Stored records:
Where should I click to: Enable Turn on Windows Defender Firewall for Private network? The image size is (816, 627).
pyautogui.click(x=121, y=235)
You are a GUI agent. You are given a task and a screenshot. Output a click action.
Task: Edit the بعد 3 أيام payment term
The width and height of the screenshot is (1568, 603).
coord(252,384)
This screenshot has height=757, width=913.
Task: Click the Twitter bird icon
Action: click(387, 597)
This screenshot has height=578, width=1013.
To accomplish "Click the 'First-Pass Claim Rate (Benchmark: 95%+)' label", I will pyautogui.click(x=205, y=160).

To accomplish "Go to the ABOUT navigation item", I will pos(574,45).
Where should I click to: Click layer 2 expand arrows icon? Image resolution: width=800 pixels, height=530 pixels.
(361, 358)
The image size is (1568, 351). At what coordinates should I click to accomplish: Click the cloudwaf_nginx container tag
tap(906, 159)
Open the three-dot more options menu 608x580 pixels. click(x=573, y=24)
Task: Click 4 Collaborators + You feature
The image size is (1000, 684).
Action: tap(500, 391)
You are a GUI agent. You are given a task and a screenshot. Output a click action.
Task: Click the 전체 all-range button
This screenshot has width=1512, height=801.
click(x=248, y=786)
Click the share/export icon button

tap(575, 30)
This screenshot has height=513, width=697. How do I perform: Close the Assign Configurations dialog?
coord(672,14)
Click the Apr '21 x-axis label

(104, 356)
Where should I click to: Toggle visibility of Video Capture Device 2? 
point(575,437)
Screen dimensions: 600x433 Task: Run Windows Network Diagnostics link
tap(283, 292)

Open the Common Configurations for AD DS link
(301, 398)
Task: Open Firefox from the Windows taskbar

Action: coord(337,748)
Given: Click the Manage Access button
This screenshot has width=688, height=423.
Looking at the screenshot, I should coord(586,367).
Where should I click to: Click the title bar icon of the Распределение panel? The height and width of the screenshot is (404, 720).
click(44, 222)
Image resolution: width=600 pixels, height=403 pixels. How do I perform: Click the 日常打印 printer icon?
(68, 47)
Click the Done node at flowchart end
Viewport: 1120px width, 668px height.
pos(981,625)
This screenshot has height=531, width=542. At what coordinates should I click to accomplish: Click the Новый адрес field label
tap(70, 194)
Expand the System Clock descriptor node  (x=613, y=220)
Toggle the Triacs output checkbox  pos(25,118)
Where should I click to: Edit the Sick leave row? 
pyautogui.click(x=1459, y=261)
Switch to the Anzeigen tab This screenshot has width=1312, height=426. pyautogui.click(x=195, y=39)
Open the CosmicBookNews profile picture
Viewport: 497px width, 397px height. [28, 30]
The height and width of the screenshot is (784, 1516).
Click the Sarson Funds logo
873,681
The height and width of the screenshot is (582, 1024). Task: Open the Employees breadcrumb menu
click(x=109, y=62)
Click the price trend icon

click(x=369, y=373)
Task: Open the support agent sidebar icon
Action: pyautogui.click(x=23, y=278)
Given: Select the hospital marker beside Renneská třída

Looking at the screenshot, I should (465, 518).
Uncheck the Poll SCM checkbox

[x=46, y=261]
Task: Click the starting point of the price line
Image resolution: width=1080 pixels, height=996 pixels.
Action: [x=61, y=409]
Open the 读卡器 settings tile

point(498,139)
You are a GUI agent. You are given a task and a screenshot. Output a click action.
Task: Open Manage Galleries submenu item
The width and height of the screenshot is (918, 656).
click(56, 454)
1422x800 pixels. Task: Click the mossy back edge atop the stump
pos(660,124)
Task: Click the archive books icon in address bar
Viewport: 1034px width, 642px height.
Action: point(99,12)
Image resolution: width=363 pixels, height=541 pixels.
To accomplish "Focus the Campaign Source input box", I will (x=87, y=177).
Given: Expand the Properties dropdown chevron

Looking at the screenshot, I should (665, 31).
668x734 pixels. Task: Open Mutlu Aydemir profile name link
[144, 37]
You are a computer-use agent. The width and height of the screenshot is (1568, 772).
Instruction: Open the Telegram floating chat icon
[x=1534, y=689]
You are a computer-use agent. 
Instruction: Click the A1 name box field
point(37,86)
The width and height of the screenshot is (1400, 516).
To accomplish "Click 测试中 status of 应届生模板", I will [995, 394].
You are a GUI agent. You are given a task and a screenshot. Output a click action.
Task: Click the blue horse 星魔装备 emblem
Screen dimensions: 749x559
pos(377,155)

Requirement: Go through the entries and copy every line with "Manage".

Answer to the exercise:
Given: Click the Manage Access button
Task: Open Manage Galleries submenu item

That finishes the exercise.